Healthcare Systems in the US have been facing a number of challenges, most of which are slowing down important and possibly life-saving processes. From healthcare professionals spending too much time on long administrative tasks, to high costs of care and data security breaches, health systems are constantly fighting industry barriers.

Not all is lost though! We’re in a current state of innovation and technological advancements, which will undoubtedly lead to more efficient workflows, happier physicians and improved patient-centric solutions.

One of the most disruptive technologies at the moment is Artificial Intelligence. We’re already seeing its different uses in the healthcare industry, but the numbers speak for themselves. AI’s market size is expected to show an annual growth rate of 15.83%, resulting in a market volume of $738.8 billion by 2030.

A line chart showing the growth of the AI market size
Market size and revenue comparison for artificial intelligence worldwide from 2018 to 2030 (in billion U.S. dollars). Source: Statista

Now that we know AI’s potential (or at least its market size potential) to change and improve our industry, let’s get into how health systems (HS) can drive workflow optimizations by applying AI!

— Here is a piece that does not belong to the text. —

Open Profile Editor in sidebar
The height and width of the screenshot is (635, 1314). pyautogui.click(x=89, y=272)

The Current Healthcare Systems Brief

Healthcare Systems have three key stakeholders:

  • Patients
  • Physicians
  • Providers

These stakeholders face challenges that affect:

  • Patients' quality of life,
  • Patients' access to healthcare
  • and Healthcare costs (time and money-wise).

Currently, there are about 400 health systems in the US and about 6,100 hospitals, of which 68% are system-affiliated. Healthcare systems in the US are extremely powerful, as you can see. Yet, there are various challenges facing them:

Physician Burnout

Physicians are the heart and soul of the healthcare industry, but they’re getting tired. Healthcare providers are constantly burdened with administrative tasks, reiterative paperwork and system inefficiencies, which overall consume too much of their energy and time. A survey published in February by Athenahealth concluded that more than 90% of physicians are regularly feeling burned out, mostly due to the paperwork they are expected to complete. Instead of spending time with patients, doctors are spending time on documents.

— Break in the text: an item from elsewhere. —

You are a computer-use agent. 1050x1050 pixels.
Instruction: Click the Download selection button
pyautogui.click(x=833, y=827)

Most HS currently use Electronic Health Records (EHR) and Electronic Medical Records (EMR) systems as a way of storing patient data, which also demands staff’s time to learn and master these technologies, as well as requires organizations to invest in their expertise.

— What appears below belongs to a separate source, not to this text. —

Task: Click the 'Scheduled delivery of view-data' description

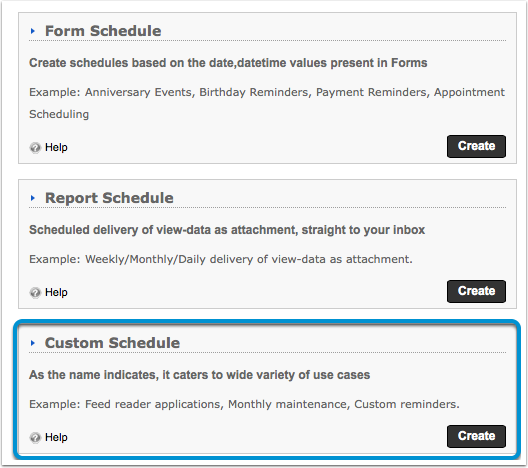Action: pos(227,230)
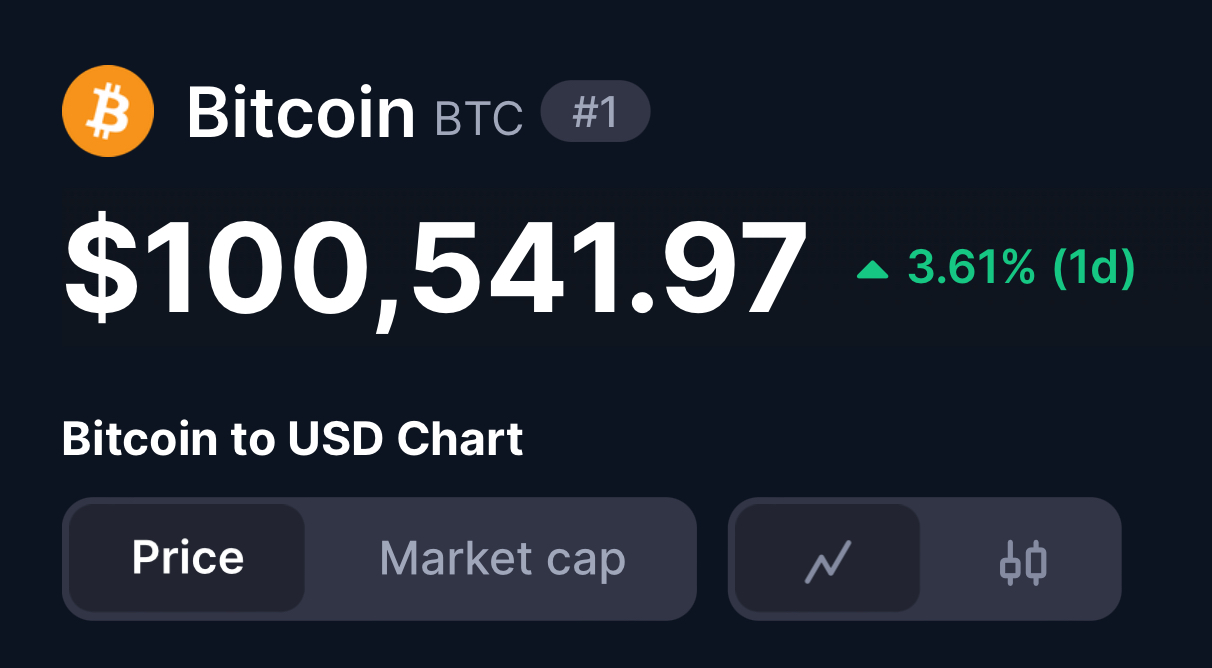The height and width of the screenshot is (668, 1212).
Task: Click the BTC ticker symbol
Action: click(x=479, y=118)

Furthermore, the demand for healthcare has never been higher. For the past years, diseases and patients have increased demand significantly. A study by Trilliant Health states the demand for surgical and primary care in the US is expected to grow by a CAGR of 1.7% and 2.0%, respectively, between 2022 and 2026.

Line bar showing the compound annual growth rate
National Historic & Forecasted Primary Care Demand, 2016-2026

This means more patients have to be seen in the same number of working hours (or doctors having to extend their working hours), more paperwork, and more chances of healthcare providers feeling unsatisfied with their work.

These new issues for physicians’ work are causing them to invest more than they signed up for, having them concentrate on tasks they shouldn’t be worrying about, and carrying along an impossible burden. Not only are the working healthcare professionals stressed and burned out, but medical staff in the US is thought to run short by 2025 in 37 states, according to the HHS Office of Health Policy. Apart from worsening working conditions, the healthcare industry faces an aging workforce. The same study showed about 50% of registered nurses are over 50 years old, as are about 44% of physicians.

System Inefficiencies

Johns Hopkins recently studied the medical death rate in the US, and the conclusions were alarming. Medical errors cause more than 250,000 deaths per year, accounting for 10% of deaths in the country. This may be the cause of numerous factors, such as a need for better healthcare education, a lack of knowledge concerning specific conditions, seemingly small errors by the staff (greatly because they’re burned out), and even inconsistencies in patient history.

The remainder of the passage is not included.